1 つのリソースの内容がバッファー 1 つである場合は、サブリソースが 1 つあることになり、そのインデックスは 0 です。 そのリソースの内容がテクスチャ (またはテクスチャ配列) である場合は、そのサブリソースの参照はより複雑になります。

API の中には、リソース全体にアクセスするものもあれば (たとえば ID3D12GraphicsCommandList::CopyResource メソッド)、リソースの一部分にアクセスするものもあります (たとえば ID3D12Resource::ReadFromSubresource メソッド)。 通常、リソースの一部にアクセスするメソッドでは、ビューの説明 ( D3D12_TEX2D_ARRAY_SRV 構造など) を使用して、アクセスするサブリソースを指定します。 すべての一覧については、「サブリソースの API」セクションを参照してください。

サブリソースのインデックス

特定のサブリソースをインデックスで指定するために、各配列エントリにインデックスを付けるときに、最初に MIP レベルにインデックスが付けられます。

サブリソースのインデックス作成

MIP スライス

次の画像に示すように、1 つの MIP スライスには、配列内の同じ MIP マップ レベルのテクスチャがすべて含まれています。

サブリソースの MIP スライス

配列スライス

次の画像に示すように、あるテクスチャ配列で、各テクスチャに MIP マップがある場合に、1 つの配列スライスには 1 つのテクスチャとそのすべての MIP レベルが含まれています。

サブリソースの配列スライス

プレーン スライス

一般的に、平面形式が RGBA データの格納に使用されることはありませんが、使用される場合は (おそらく 24bpp RGB データ)、プレーンの 1 つが赤色の画像、1 つが緑色の画像、1 つが青色の画像を表します。 1 つのプレーンが 1 色である必要はなく、2 色以上を組み合わせて 1 つのプレーンにすることもできます。 平面データがより一般的に使用されるのは、サブサンプリングされた YCbCr と深度ステンシル データです。 深度ステンシルは、MIP マップ、配列、複数プレーンを完全にサポートする唯一の形式です (多くの場合はプレーン 0 が深度、プレーン 1 がステンシル)。

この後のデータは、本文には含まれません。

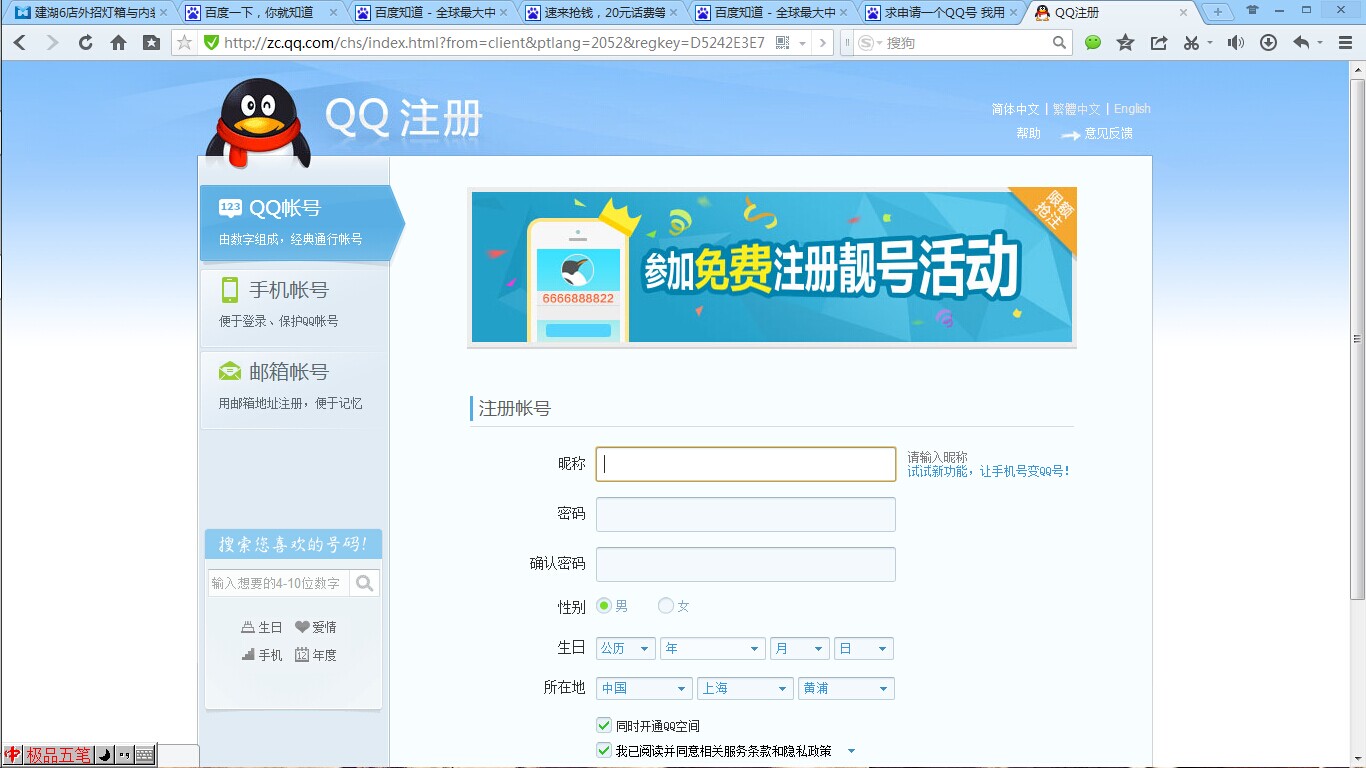
Task: Open the browser hamburger menu
Action: pos(1344,42)
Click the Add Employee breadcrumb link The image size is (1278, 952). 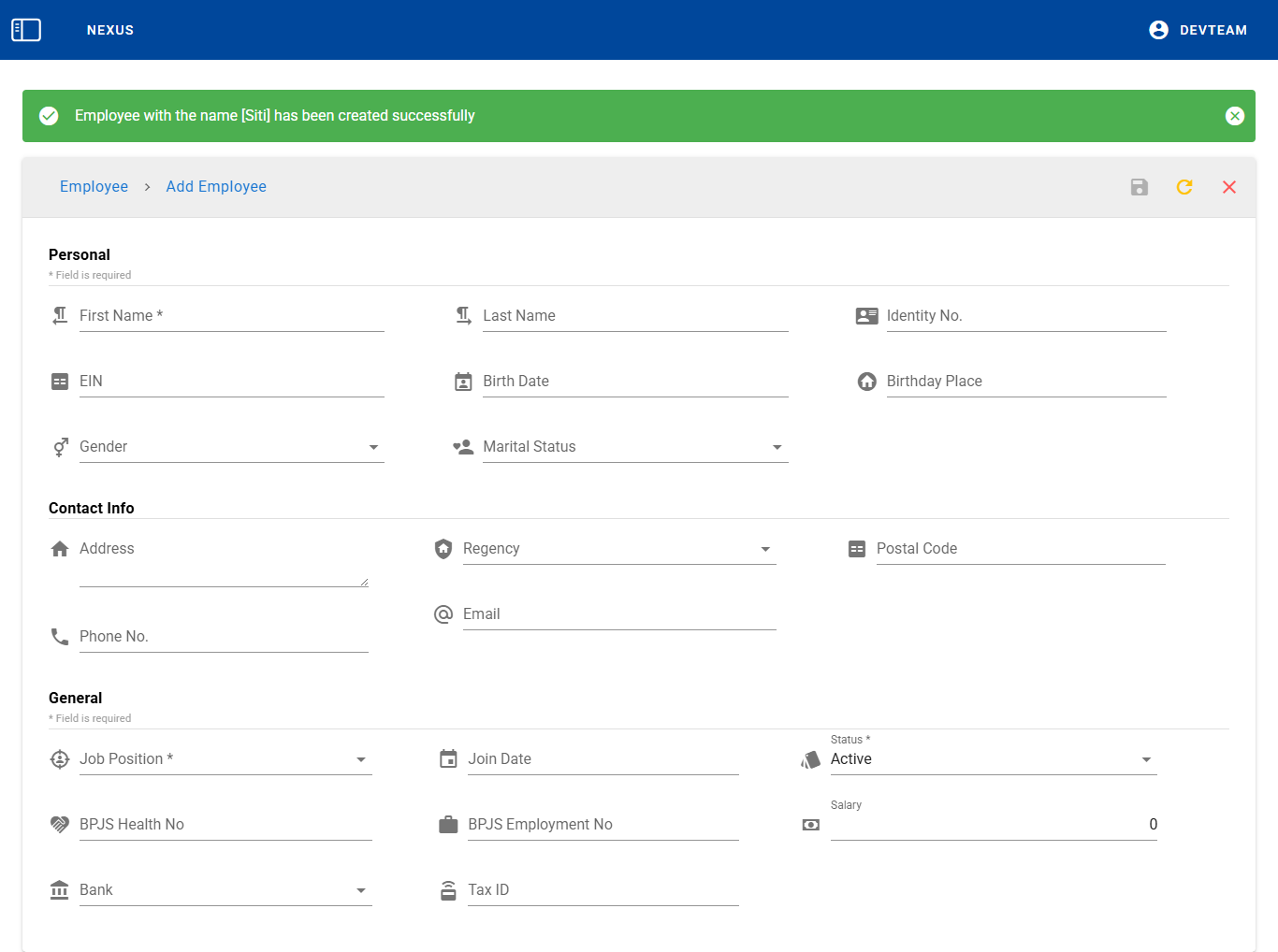[x=216, y=187]
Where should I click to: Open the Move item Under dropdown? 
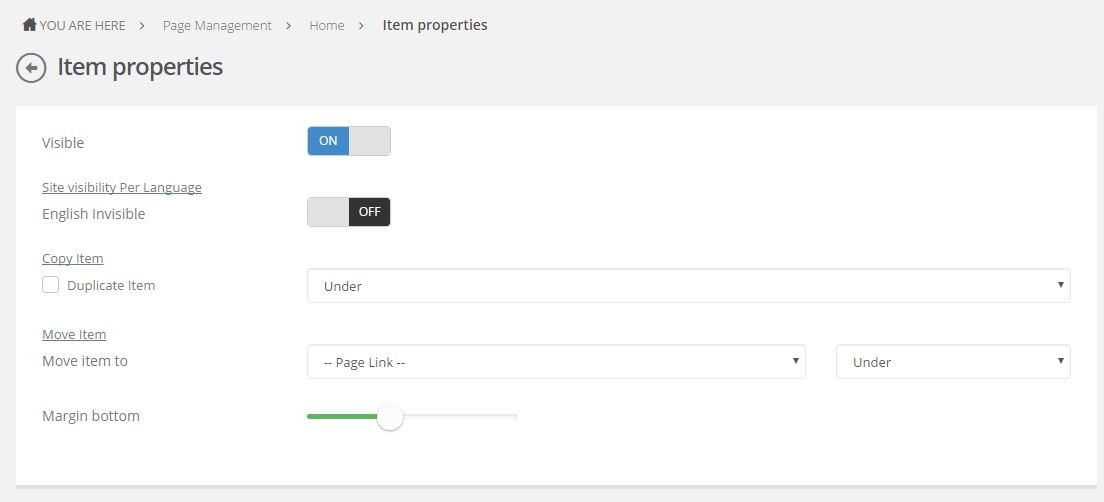pyautogui.click(x=953, y=362)
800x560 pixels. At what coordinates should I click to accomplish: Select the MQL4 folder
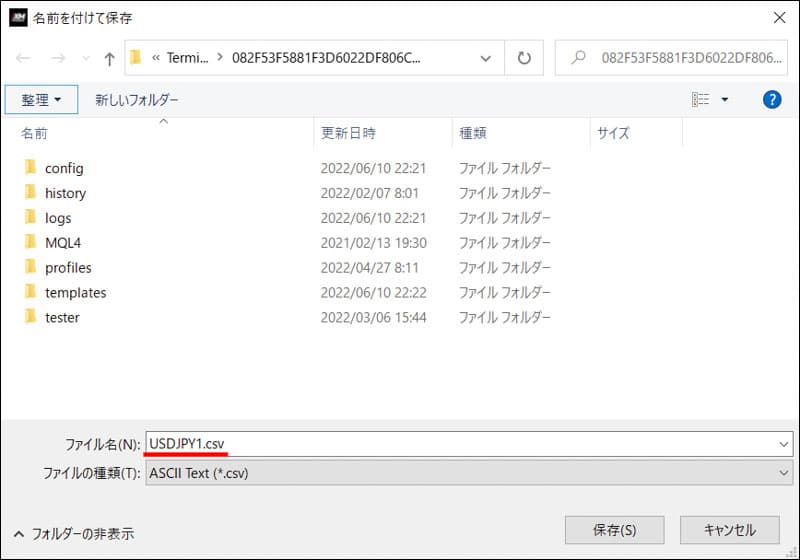point(62,243)
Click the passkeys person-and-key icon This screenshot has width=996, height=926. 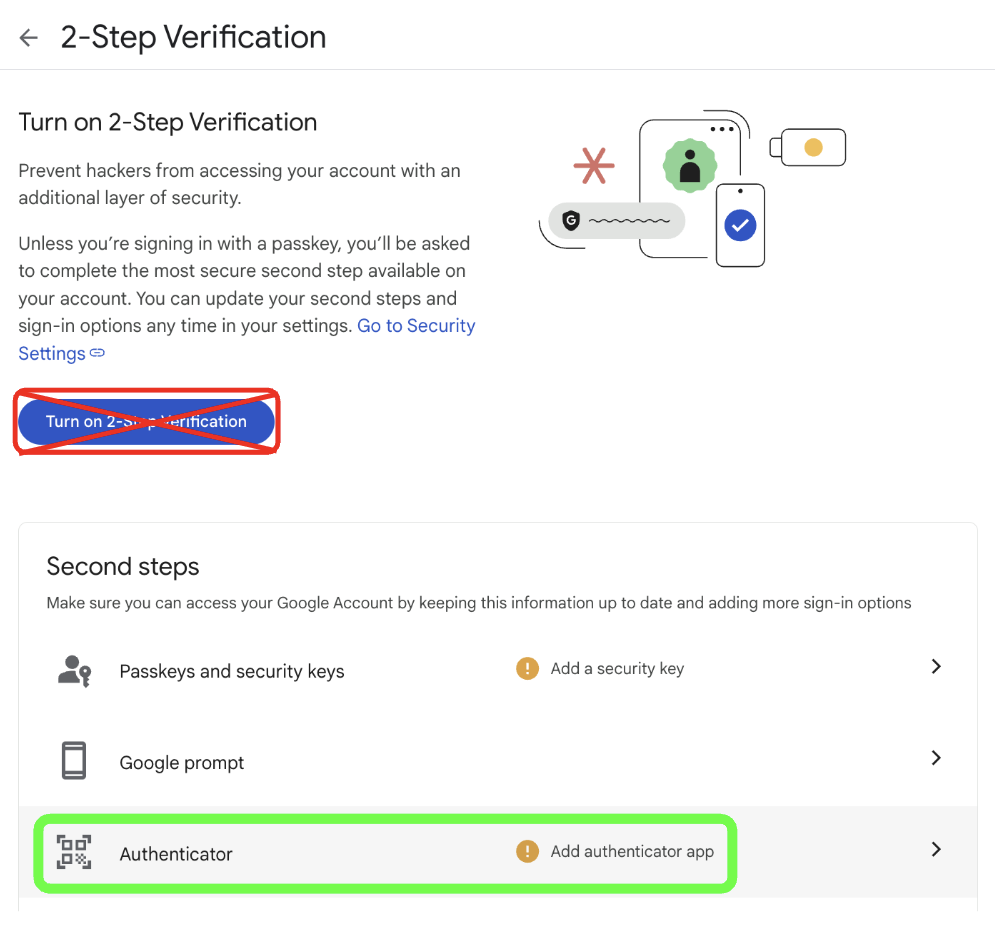click(x=74, y=671)
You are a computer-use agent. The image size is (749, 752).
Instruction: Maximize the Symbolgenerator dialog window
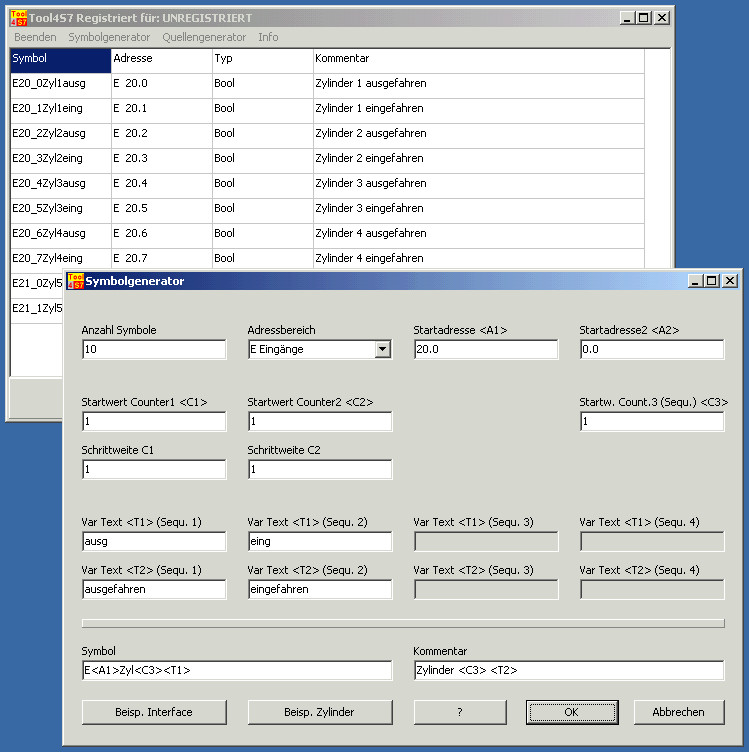(711, 281)
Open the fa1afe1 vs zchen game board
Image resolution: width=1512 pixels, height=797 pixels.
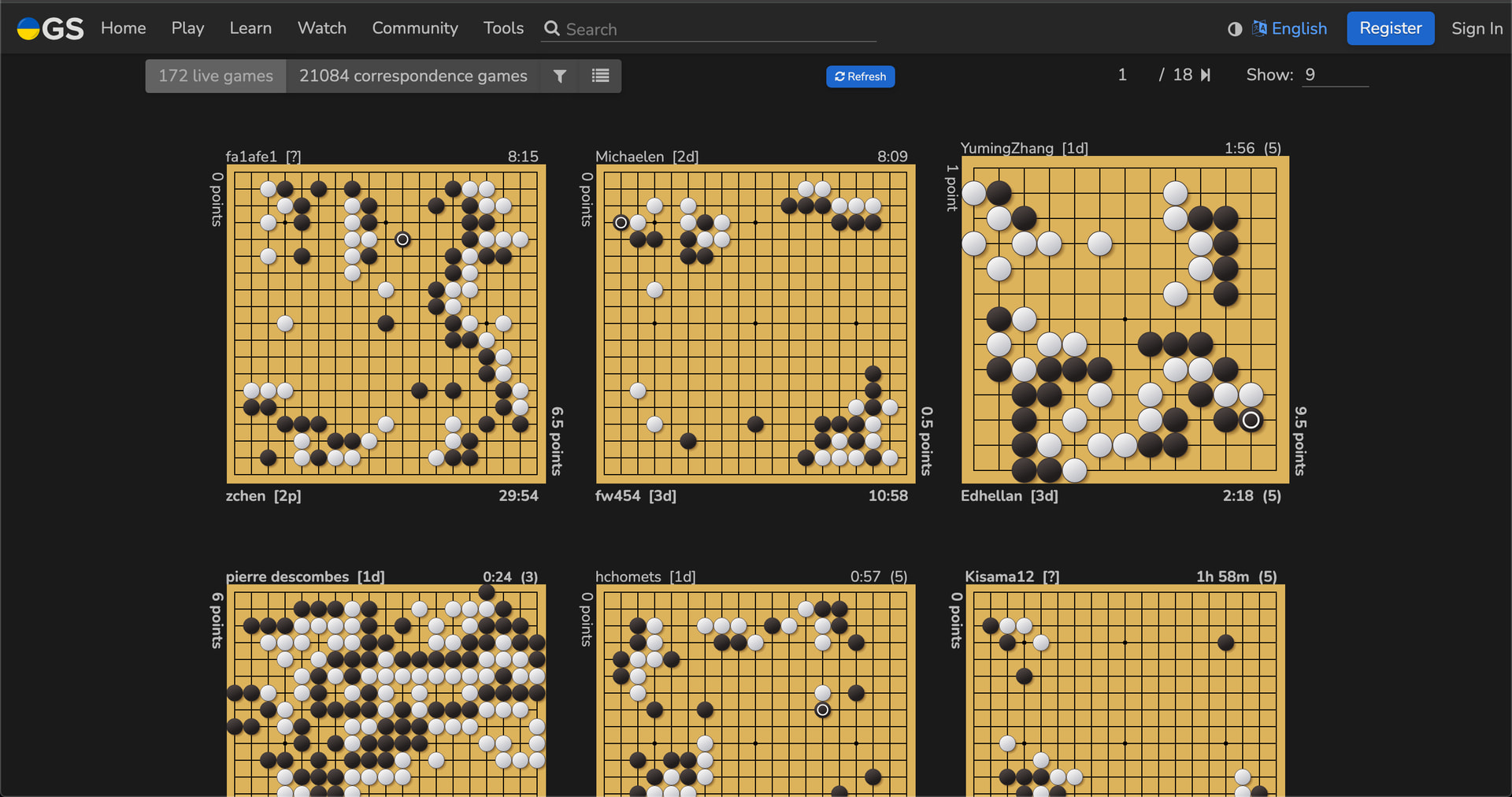point(386,324)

2 つの深度ステンシル画像の配列があり、それぞれに 3 つの MIP レベルがある場合に、この配列でのサブリソースのインデックスは次のようになります。

深度ステンシルのインデックス

サブサンプリングされた YCbCr では配列がサポートされ、プレーンがありますが、MIP マップはサポートされません。 YCbCr 画像には 2 つのプレーンがあります。1 つは輝度 (Y) つまり人間の目が最も敏感に認識する成分であり、もう 1 つはクロミナンス (Cb と Cr の両方がインターリーブ) つまり人間の目がそれほど敏感には認識しない成分です。 この形式では、輝度に影響を与えることなくクロミナンスを圧縮することによって画像を圧縮することができ、そのような理由からビデオ圧縮形式としてよく使われていますが、静止画像の圧縮にも使用されています。 次に示す画像は、NV12 形式を表しています。クロミナンスが圧縮されて輝度の解像度の 4 分の 1 になっていることに注目してください。つまり、各プレーンの幅は同一ですが、クロミナンスのプレーンの高さは輝度のプレーンの半分です。 これらのプレーンにサブリソースとしてインデックスを付ける方法は、上記の深度ステンシルの例と同じです。

NV12 形式

平面形式は Direct3D 11 にも存在しますが、コピーやマッピングなどの操作のために個々のプレーンを個別に指定することはできません。 これは Direct3D 12 で変更され、各プレーンに専用のサブリソース ID が付与されるようになりました。 サブリソース ID の計算について、次の 2 つの方法を比較します。

Direct3D 11

inline UINT D3D11CalcSubresource( UINT MipSlice, UINT ArraySlice, UINT MipLevels )
{
    return MipSlice + (ArraySlice * MipLevels); 
}

Direct3D 12

inline UINT D3D12CalcSubresource( UINT MipSlice, UINT ArraySlice, UINT PlaneSlice, UINT MipLevels, UINT ArraySize )
{ 
    return MipSlice + (ArraySlice * MipLevels) + (PlaneSlice * MipLevels * ArraySize); 
}

ほとんどのハードウェアは、プレーン N 用のメモリが常にプレーン N-1 の直後に確保されると想定しています。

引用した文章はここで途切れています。